- **YOUR OBJECTIVE**: Exactly how many lines below mention "agent"? Answer with that number alone.

- **PROVIDED ENTRIES**:
┌──

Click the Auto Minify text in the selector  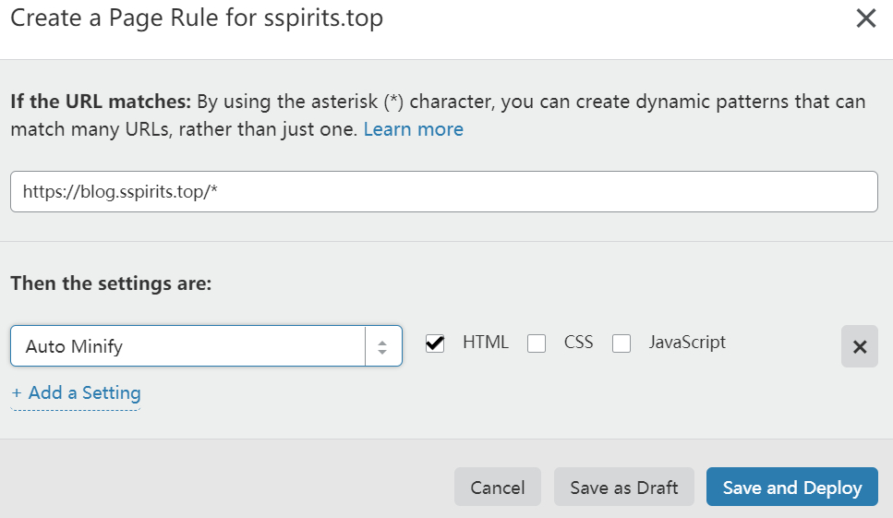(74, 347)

└──
┌──

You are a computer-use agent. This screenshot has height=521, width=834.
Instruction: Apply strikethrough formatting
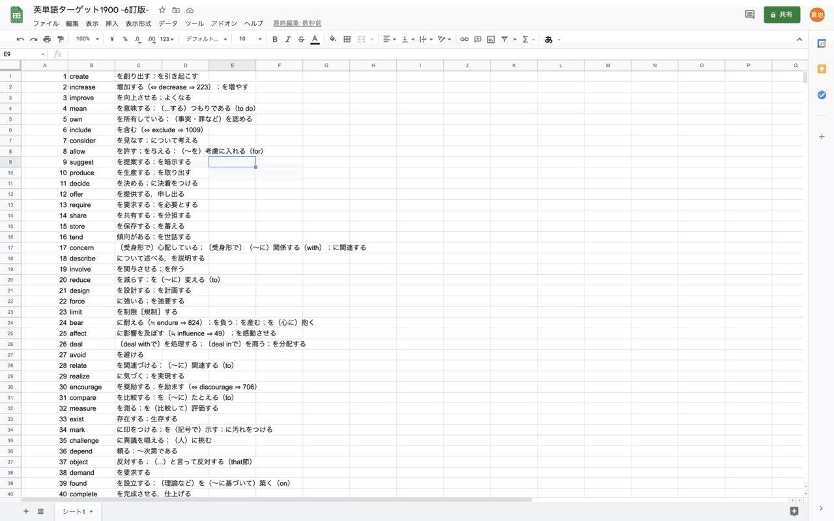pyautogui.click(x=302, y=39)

└──
┌──

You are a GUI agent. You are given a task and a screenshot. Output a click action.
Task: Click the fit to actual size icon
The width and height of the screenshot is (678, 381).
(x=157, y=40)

└──

- **SOLUTION**: 2